The expected output is a verbatim reprint of the lines from the beginning of the data that follows through the line that contains "[Zavřít] (926, 1193)".

EXTRACTED INFORMATION START

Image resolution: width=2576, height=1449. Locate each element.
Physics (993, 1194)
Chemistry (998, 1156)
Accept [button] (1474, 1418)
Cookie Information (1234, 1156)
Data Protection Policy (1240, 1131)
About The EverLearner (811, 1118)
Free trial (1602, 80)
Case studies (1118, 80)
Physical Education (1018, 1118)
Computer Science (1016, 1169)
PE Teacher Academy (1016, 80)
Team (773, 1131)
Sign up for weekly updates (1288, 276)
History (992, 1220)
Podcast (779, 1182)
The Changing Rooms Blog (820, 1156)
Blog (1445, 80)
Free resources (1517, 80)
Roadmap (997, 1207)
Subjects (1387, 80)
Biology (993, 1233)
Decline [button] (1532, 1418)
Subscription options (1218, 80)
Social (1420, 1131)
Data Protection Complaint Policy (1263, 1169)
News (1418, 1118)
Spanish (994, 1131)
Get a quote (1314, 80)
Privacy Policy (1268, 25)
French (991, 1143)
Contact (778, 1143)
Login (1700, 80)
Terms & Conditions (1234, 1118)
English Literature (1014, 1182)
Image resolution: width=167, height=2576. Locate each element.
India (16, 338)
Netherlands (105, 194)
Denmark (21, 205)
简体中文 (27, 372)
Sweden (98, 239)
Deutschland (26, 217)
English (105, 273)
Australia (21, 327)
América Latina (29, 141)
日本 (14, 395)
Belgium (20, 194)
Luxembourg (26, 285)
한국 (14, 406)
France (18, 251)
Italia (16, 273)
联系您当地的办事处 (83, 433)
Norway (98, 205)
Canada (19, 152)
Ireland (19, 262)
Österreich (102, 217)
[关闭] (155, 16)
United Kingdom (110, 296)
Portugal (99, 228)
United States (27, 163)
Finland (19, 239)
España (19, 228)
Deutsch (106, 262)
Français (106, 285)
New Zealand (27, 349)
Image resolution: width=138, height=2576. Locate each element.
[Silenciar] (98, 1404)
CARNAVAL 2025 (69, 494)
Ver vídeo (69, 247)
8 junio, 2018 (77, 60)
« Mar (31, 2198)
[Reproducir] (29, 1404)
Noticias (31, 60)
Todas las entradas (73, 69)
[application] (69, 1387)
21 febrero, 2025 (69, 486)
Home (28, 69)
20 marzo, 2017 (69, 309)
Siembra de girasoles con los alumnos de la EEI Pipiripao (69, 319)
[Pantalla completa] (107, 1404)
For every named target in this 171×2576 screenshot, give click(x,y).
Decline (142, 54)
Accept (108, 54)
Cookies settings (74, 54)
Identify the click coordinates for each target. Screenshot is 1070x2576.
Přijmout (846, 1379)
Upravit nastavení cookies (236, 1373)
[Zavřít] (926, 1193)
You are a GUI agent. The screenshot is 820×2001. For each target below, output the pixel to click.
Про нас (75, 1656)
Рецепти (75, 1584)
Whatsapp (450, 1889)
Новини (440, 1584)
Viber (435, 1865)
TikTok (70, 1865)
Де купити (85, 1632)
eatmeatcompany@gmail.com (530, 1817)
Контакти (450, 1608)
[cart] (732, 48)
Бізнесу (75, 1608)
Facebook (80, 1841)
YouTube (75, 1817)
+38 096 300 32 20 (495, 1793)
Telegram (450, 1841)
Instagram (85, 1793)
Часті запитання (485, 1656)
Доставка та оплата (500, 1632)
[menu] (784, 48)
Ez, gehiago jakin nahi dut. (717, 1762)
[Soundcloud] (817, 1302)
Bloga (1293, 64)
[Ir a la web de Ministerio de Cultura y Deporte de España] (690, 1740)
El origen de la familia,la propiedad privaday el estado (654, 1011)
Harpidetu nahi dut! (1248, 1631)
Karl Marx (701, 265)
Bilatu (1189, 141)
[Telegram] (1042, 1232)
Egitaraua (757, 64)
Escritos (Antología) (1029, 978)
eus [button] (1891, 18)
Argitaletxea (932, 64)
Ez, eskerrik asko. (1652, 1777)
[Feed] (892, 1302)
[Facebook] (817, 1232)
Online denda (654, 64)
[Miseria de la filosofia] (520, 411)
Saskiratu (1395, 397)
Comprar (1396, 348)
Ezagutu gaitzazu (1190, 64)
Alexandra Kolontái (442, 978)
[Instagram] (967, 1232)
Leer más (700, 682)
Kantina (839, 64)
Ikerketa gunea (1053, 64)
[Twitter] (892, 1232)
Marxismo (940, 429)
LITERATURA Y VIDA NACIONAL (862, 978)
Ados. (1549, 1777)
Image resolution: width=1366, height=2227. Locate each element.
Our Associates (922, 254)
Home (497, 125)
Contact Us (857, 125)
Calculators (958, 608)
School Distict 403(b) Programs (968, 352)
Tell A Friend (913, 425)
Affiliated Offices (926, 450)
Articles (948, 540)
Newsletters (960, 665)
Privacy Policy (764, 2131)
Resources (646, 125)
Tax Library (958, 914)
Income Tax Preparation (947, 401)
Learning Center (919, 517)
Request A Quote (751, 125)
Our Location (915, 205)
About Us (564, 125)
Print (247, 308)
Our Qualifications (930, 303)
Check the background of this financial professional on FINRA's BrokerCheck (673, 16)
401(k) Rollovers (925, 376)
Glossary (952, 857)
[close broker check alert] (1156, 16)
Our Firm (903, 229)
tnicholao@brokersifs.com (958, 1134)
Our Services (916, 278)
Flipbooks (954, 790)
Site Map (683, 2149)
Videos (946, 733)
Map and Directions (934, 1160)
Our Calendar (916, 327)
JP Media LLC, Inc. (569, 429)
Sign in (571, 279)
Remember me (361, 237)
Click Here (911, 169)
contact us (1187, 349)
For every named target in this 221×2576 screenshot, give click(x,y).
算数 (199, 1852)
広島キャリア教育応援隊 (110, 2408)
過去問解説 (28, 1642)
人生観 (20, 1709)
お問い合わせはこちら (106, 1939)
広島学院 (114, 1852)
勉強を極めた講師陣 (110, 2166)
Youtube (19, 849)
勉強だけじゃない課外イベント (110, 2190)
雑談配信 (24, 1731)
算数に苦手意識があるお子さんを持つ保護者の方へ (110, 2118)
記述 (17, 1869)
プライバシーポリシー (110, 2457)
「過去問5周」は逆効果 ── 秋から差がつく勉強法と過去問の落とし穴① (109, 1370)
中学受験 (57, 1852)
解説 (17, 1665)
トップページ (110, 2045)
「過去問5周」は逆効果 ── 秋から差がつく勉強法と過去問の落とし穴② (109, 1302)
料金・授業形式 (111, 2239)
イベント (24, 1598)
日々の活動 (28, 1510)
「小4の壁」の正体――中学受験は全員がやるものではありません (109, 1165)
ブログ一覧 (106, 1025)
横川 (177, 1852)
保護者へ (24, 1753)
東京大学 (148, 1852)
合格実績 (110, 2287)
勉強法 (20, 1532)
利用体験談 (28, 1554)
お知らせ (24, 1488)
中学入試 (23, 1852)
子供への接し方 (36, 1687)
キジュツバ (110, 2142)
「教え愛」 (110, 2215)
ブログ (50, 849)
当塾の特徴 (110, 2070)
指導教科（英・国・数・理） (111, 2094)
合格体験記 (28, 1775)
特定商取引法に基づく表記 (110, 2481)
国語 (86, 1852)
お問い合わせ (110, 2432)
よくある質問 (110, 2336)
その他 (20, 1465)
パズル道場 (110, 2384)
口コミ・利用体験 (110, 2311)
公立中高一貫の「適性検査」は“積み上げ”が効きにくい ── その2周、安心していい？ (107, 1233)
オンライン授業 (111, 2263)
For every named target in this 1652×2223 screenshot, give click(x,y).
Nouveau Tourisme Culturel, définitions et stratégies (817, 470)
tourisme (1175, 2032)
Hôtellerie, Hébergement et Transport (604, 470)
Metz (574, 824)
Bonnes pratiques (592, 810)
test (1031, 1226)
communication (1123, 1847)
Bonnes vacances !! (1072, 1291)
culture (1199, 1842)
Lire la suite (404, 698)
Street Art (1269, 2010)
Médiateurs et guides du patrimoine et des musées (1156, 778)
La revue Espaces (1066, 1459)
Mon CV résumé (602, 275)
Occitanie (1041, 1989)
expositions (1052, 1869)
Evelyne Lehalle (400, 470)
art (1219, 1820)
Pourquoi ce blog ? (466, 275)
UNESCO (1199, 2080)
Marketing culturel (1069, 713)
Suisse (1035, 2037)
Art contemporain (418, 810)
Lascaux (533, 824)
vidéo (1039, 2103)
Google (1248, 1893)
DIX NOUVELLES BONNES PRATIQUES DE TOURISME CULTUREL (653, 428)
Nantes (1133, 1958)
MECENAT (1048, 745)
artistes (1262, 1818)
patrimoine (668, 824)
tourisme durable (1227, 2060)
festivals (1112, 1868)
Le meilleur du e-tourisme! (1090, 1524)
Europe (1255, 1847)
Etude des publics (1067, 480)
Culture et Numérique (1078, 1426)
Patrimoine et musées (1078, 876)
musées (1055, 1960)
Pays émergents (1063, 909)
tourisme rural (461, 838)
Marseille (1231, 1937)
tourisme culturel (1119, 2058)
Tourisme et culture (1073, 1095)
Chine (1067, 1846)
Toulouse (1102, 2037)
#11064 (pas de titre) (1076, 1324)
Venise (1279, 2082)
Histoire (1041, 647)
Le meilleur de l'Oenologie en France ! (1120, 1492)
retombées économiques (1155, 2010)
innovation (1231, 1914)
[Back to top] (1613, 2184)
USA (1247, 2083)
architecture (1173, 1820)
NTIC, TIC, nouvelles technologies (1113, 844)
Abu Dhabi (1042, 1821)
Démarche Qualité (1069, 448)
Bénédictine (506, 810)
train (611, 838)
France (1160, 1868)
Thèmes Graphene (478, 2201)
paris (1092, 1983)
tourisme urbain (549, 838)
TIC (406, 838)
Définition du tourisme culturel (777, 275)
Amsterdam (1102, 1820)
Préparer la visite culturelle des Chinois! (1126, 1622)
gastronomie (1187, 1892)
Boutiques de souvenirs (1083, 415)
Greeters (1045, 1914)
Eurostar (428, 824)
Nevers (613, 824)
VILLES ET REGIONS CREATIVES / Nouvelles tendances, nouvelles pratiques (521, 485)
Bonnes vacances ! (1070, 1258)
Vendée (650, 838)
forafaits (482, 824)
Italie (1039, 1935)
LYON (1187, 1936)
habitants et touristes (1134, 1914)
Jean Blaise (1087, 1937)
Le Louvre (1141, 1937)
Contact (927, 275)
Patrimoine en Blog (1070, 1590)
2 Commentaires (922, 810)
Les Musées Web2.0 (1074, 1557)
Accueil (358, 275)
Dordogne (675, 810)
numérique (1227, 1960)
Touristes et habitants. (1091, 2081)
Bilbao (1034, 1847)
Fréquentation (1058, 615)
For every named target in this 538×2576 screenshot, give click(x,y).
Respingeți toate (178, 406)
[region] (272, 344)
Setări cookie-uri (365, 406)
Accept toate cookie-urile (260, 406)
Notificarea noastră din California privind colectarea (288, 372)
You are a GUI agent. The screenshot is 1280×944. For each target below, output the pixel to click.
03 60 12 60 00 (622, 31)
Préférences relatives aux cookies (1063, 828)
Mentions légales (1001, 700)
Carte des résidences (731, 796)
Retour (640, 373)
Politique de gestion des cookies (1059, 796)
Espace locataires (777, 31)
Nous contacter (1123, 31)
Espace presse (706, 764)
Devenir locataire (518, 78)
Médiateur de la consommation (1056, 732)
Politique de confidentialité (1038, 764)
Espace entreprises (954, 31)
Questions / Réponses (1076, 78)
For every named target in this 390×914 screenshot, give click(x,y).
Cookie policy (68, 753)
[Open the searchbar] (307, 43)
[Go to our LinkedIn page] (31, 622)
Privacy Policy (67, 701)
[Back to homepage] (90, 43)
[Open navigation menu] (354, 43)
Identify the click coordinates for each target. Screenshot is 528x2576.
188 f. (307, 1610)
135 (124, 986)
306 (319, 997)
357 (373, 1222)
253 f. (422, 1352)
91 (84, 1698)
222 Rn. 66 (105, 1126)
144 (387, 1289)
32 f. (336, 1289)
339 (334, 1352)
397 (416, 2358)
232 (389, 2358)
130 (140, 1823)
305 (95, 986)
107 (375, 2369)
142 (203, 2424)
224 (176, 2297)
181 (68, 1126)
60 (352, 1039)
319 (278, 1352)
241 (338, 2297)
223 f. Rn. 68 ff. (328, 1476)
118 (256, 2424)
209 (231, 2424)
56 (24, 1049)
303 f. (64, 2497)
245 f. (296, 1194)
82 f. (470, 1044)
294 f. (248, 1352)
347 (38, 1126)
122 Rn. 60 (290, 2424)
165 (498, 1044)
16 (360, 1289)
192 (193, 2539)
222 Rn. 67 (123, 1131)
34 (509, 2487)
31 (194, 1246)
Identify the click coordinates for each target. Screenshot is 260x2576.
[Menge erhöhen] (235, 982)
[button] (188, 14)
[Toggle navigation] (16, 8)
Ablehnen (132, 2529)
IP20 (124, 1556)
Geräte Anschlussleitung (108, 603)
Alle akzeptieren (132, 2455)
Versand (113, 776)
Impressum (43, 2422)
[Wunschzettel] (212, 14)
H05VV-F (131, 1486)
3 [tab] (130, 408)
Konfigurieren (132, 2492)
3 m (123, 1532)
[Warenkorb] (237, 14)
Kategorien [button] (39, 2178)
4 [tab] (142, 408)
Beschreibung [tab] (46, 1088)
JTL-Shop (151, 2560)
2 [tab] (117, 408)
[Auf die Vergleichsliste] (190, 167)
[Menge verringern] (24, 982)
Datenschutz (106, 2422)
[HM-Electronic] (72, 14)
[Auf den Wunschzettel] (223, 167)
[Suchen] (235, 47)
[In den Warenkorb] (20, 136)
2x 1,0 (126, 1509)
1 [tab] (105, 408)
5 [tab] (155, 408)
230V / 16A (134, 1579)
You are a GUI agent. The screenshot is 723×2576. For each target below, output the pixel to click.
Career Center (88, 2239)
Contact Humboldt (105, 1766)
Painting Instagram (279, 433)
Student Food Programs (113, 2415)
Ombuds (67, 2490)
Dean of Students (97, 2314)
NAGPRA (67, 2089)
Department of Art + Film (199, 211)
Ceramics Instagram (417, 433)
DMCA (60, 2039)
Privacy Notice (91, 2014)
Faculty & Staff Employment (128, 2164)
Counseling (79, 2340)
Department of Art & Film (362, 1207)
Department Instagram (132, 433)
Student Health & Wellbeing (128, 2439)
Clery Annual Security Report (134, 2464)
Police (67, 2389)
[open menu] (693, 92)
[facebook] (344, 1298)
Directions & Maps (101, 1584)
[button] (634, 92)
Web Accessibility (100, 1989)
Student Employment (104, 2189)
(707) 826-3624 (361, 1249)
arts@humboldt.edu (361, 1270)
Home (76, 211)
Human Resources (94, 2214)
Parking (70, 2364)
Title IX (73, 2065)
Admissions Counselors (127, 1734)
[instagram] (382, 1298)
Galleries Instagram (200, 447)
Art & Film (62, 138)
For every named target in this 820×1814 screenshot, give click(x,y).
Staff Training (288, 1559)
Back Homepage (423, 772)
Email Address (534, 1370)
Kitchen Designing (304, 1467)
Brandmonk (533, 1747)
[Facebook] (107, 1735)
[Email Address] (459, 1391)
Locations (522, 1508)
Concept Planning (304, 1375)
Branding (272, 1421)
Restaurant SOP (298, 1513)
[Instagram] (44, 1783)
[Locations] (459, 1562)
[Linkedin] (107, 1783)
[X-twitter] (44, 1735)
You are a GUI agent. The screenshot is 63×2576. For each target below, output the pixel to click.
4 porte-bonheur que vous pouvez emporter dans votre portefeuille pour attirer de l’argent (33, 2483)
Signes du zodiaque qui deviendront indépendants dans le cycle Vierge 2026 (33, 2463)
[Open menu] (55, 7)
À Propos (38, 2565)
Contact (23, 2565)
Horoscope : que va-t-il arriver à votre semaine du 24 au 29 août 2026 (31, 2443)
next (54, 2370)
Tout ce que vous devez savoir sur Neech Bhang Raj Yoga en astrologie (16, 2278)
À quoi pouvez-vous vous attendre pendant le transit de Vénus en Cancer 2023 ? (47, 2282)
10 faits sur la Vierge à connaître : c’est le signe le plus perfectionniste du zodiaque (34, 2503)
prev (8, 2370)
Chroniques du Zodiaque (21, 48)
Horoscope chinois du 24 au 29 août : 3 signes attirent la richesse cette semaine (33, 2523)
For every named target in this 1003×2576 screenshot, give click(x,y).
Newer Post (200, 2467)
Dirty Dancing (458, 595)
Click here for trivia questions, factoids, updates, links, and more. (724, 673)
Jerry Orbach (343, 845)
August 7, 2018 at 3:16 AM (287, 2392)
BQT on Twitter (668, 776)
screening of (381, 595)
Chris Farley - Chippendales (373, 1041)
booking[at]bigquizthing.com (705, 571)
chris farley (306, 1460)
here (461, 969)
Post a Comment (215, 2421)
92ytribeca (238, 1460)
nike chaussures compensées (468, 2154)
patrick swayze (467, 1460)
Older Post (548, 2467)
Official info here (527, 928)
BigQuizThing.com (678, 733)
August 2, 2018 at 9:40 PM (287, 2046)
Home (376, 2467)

EXTRACTED INFORMATION END

- TASK ANSWER
Image resolution: width=2576, height=1449. Locate each element.
Physics (993, 1194)
Chemistry (998, 1156)
Accept [button] (1474, 1418)
Cookie Information (1234, 1156)
Data Protection Policy (1240, 1131)
About The EverLearner (811, 1118)
Free trial (1602, 80)
Case studies (1118, 80)
Physical Education (1018, 1118)
Computer Science (1016, 1169)
PE Teacher Academy (1016, 80)
Team (773, 1131)
Sign up for weekly updates (1288, 276)
History (992, 1220)
Podcast (779, 1182)
The Changing Rooms Blog (820, 1156)
Blog (1445, 80)
Free resources (1517, 80)
Roadmap (997, 1207)
Subjects (1387, 80)
Biology (993, 1233)
Decline [button] (1532, 1418)
Subscription options (1218, 80)
Social (1420, 1131)
Data Protection Complaint Policy (1263, 1169)
News (1418, 1118)
Spanish (994, 1131)
Get a quote (1314, 80)
Privacy Policy (1268, 25)
French (991, 1143)
Contact (778, 1143)
Login (1700, 80)
Terms & Conditions (1234, 1118)
English Literature (1014, 1182)
Image resolution: width=167, height=2576. Locate each element.
India (16, 338)
Netherlands (105, 194)
Denmark (21, 205)
简体中文 (27, 372)
Sweden (98, 239)
Deutschland (26, 217)
English (105, 273)
Australia (21, 327)
América Latina (29, 141)
日本 (14, 395)
Belgium (20, 194)
Luxembourg (26, 285)
한국 (14, 406)
France (18, 251)
Italia (16, 273)
联系您当地的办事处 (83, 433)
Norway (98, 205)
Canada (19, 152)
Ireland (19, 262)
Österreich (102, 217)
[关闭] (155, 16)
United Kingdom (110, 296)
Portugal (99, 228)
United States (27, 163)
Finland (19, 239)
España (19, 228)
Deutsch (106, 262)
Français (106, 285)
New Zealand (27, 349)
Image resolution: width=138, height=2576. Locate each element.
[Silenciar] (98, 1404)
CARNAVAL 2025 (69, 494)
Ver vídeo (69, 247)
8 junio, 2018 (77, 60)
« Mar (31, 2198)
[Reproducir] (29, 1404)
Noticias (31, 60)
Todas las entradas (73, 69)
[application] (69, 1387)
21 febrero, 2025 (69, 486)
Home (28, 69)
20 marzo, 2017 (69, 309)
Siembra de girasoles con los alumnos de la EEI Pipiripao (69, 319)
[Pantalla completa] (107, 1404)
For every named target in this 171×2576 screenshot, give click(x,y).
Decline (142, 54)
Accept (108, 54)
Cookies settings (74, 54)
Identify the click coordinates for each target. Screenshot is 1070x2576.
Přijmout (846, 1379)
Upravit nastavení cookies (236, 1373)
[Zavřít] (926, 1193)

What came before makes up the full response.